BEGIN

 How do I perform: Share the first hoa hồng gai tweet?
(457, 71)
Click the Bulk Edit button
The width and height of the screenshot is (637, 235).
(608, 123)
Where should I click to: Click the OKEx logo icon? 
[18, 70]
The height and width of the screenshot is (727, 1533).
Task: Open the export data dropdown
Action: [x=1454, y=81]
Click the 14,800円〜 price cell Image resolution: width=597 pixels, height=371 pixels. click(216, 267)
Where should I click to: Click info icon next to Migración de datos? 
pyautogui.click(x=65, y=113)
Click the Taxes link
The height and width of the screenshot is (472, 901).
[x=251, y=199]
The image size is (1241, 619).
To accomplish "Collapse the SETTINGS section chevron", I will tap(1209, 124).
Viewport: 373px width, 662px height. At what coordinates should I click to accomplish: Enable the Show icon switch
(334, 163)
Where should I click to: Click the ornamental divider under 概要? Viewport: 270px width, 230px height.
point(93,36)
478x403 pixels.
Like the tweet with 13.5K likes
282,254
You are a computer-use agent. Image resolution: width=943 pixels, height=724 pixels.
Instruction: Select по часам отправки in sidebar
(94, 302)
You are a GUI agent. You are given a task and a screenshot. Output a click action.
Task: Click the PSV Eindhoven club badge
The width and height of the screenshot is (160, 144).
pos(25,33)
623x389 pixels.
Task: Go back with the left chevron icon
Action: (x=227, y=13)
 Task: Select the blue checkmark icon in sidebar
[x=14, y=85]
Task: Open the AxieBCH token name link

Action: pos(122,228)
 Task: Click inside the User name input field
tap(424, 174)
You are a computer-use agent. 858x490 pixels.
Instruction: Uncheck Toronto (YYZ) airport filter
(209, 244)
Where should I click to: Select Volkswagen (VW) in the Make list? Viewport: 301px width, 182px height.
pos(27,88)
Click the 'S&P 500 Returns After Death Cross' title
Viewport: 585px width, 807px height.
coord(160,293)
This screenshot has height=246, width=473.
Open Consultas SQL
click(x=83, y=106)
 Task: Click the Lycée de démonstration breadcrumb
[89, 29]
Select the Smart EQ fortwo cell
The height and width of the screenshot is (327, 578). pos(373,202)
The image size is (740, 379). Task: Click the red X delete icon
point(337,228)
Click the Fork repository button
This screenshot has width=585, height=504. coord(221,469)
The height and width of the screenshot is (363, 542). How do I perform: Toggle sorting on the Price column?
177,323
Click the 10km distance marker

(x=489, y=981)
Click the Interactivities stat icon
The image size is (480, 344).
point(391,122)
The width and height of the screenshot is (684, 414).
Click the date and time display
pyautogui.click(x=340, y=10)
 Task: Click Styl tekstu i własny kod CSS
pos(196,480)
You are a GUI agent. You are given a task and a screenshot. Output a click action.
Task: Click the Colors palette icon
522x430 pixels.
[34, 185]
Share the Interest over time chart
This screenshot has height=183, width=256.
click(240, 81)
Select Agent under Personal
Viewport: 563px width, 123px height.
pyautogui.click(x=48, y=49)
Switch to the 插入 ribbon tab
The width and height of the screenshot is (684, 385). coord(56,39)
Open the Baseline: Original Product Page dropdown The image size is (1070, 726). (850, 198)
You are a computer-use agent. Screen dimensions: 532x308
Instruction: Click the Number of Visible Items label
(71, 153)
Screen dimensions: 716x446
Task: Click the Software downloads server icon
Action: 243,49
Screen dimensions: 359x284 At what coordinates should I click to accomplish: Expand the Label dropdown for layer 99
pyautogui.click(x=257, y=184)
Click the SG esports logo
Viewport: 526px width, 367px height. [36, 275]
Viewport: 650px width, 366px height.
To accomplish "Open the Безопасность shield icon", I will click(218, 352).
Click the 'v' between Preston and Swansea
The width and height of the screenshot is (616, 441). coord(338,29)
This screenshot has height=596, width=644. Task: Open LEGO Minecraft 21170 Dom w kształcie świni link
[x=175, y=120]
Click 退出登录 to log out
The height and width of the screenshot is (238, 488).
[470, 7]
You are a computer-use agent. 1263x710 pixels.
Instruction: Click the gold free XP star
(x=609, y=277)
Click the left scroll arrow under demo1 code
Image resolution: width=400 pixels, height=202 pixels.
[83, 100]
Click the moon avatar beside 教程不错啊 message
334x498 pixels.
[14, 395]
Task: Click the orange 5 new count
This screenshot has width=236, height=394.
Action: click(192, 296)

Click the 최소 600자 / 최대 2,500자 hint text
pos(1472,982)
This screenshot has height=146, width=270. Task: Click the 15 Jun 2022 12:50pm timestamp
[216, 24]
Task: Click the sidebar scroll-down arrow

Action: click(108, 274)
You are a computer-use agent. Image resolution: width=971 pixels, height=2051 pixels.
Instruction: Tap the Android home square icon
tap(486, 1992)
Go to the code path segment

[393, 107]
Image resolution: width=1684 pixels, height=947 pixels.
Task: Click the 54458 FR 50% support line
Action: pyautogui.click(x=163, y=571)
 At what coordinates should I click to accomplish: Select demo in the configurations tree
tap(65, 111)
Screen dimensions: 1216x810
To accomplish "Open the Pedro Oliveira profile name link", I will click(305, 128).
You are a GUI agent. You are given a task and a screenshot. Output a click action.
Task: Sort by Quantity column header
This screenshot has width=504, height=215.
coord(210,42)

END

REQUIRED ACTION: In the answer, please give only the lines from the line containing "Click the SG esports logo" through the final line of the data, copied exactly.

EXERCISE OUTPUT:
Click the SG esports logo
Viewport: 526px width, 367px height. [36, 275]
Viewport: 650px width, 366px height.
To accomplish "Open the Безопасность shield icon", I will click(218, 352).
Click the 'v' between Preston and Swansea
The width and height of the screenshot is (616, 441). coord(338,29)
This screenshot has height=596, width=644. Task: Open LEGO Minecraft 21170 Dom w kształcie świni link
[x=175, y=120]
Click 退出登录 to log out
The height and width of the screenshot is (238, 488).
[470, 7]
You are a computer-use agent. 1263x710 pixels.
Instruction: Click the gold free XP star
(x=609, y=277)
Click the left scroll arrow under demo1 code
Image resolution: width=400 pixels, height=202 pixels.
[83, 100]
Click the moon avatar beside 教程不错啊 message
334x498 pixels.
[14, 395]
Task: Click the orange 5 new count
This screenshot has width=236, height=394.
Action: click(192, 296)

Click the 최소 600자 / 최대 2,500자 hint text
pos(1472,982)
This screenshot has height=146, width=270. Task: Click the 15 Jun 2022 12:50pm timestamp
[216, 24]
Task: Click the sidebar scroll-down arrow

Action: click(108, 274)
You are a computer-use agent. Image resolution: width=971 pixels, height=2051 pixels.
Instruction: Tap the Android home square icon
tap(486, 1992)
Go to the code path segment

[393, 107]
Image resolution: width=1684 pixels, height=947 pixels.
Task: Click the 54458 FR 50% support line
Action: pyautogui.click(x=163, y=571)
 At what coordinates should I click to accomplish: Select demo in the configurations tree
tap(65, 111)
Screen dimensions: 1216x810
To accomplish "Open the Pedro Oliveira profile name link", I will click(305, 128).
You are a GUI agent. You are given a task and a screenshot. Output a click action.
Task: Sort by Quantity column header
This screenshot has width=504, height=215.
coord(210,42)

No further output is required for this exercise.